During the ten year period from 1981 to 1991, percutaneous transluminal renal angioplasty
(PTRA) was performed in 180 renal arteries in 137 patients, where the underlying renovascular
disease was fibromuscular dysplasia (FMD) in 30 patients (22%) and arteriosclerotic
vascular disease (AVD) in 107 (78%). A preinterventional work-up and a re-evaluation
of the patients after one year was designed for the assessment of the clinical, functional
and technical outcome. Successful technical dilatation was achieved in 97% of procedures
with FMD patients and in 82% of procedures with AVD patients. A beneficial effect
on the blood pressure and the renal function was registered in both groups. The overall
cure and improvement rate for hypertension was 86% in the FMD group and 64% in the
AVD group after one year's follow-up. A significant gain in the total renal function
was registered in both groups, the average increase in glomerular filtration rate
being 13% (P < 0.001) for the FMD group and 11% (P < 0.001) for the AVD group one
year after PTRA. Renal function was improved or unchanged in 89% of FMD patients and
74% of AVD patients.

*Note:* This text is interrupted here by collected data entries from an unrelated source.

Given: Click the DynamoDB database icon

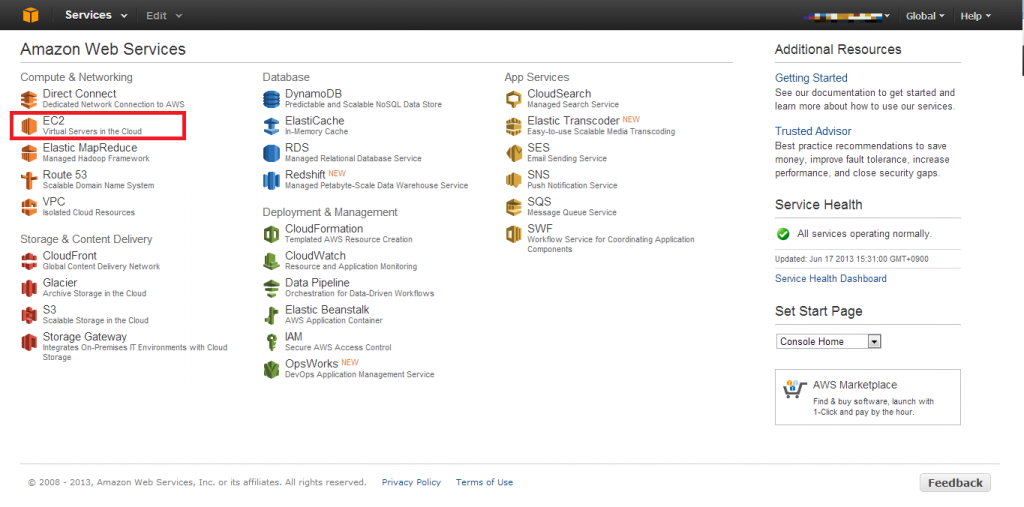Looking at the screenshot, I should (271, 99).
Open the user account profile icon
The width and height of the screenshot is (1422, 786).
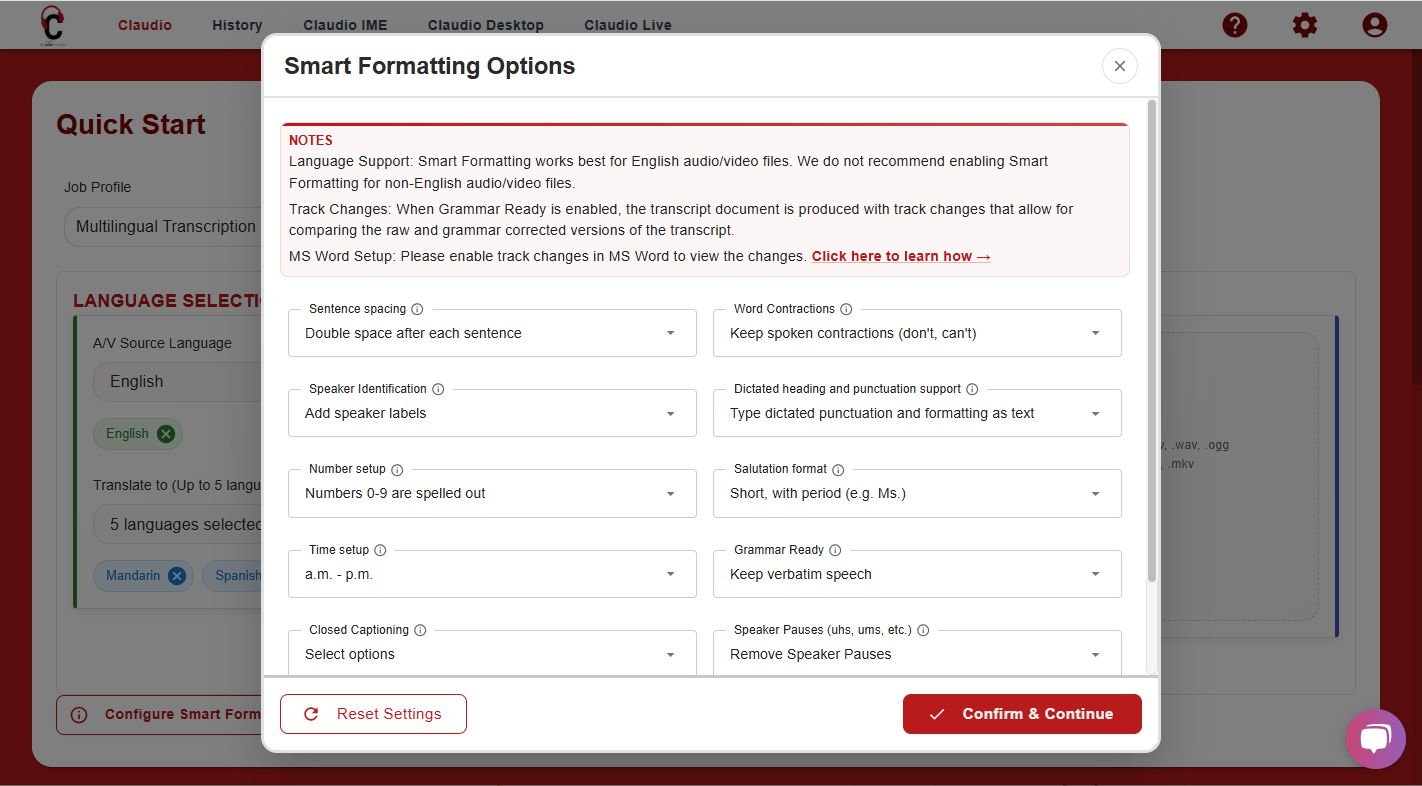(1375, 25)
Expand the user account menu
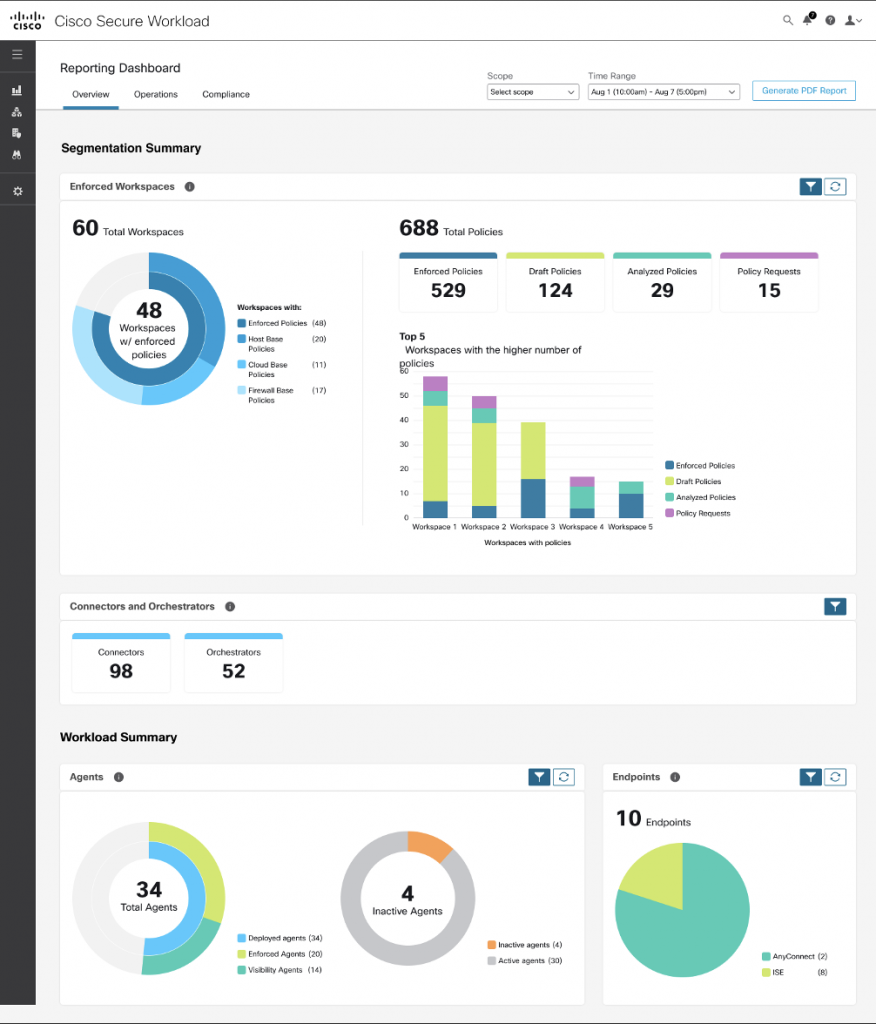The height and width of the screenshot is (1024, 876). point(854,20)
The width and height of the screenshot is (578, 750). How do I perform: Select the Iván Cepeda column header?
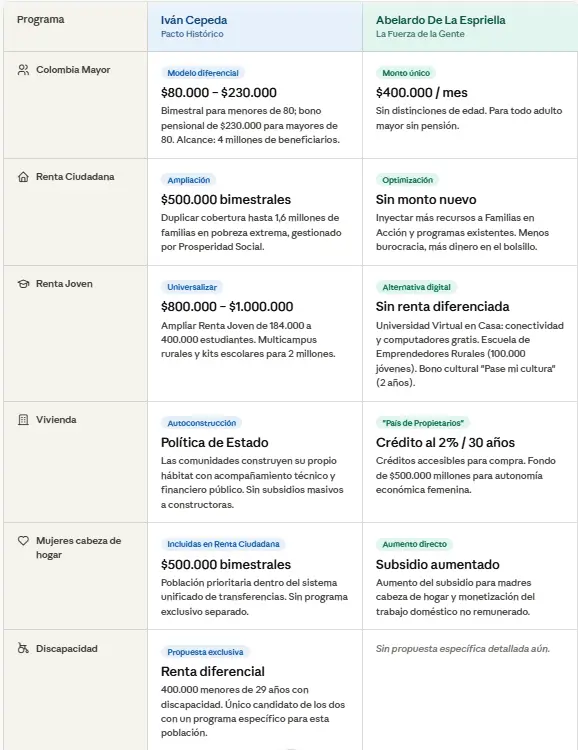pos(255,26)

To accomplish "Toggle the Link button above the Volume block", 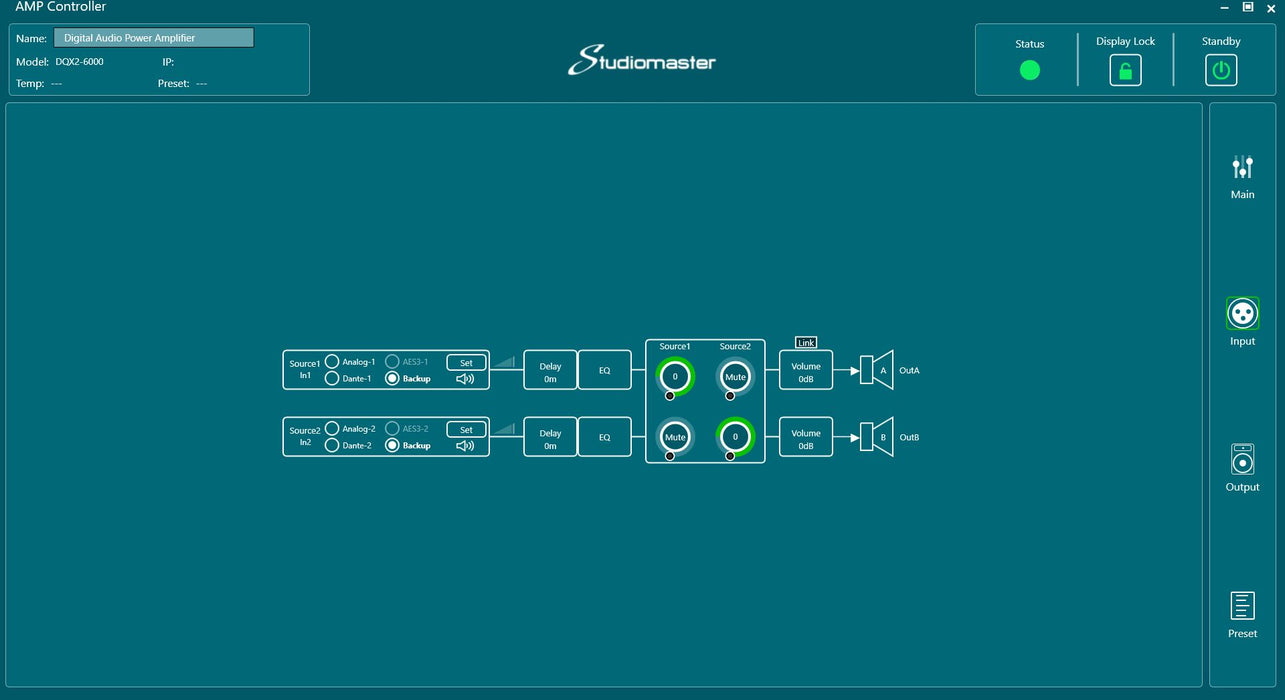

The improvement in renal function was made by the revascularized
kidney. Renal vein renin investigation predicted the clinical outcome with an excellent
diagnostic accuracy as no renin negative patient became normotensive, and renin positive
patients, who did not turn normotensive, were in almost 90% of the cases affected
by technical failure or restenosis/contralateral stenosis. Thus, the sensitivity of
renal vein renin investigation was 95% and the specificity 75%. The outcome for patients
with hypertension and renal insufficiency was considerably poorer than for the whole
group of patients, with only a 20% success rate for hypertension, but 50% in this
group had increased or unchanged GFR after intervention. The angiographic one-year
follow-up revealed a recurrence rate of 6.7% for FMD and 15.1% for AVD. For the entire
series of patients, the incidence of major complications was 5.4%, including one indirect
fatality, while the incidence of minor complications was 5%. In conclusion, PTRA will
cure or improve blood pressure in most patients with renovascular hypertension, and
it preserves and even improves renal function in these patients. Complications and
recurrence are in fact not very common and PTRA appears be the best first approach
in all but ostial lesions for treatment of renovascular hypertension.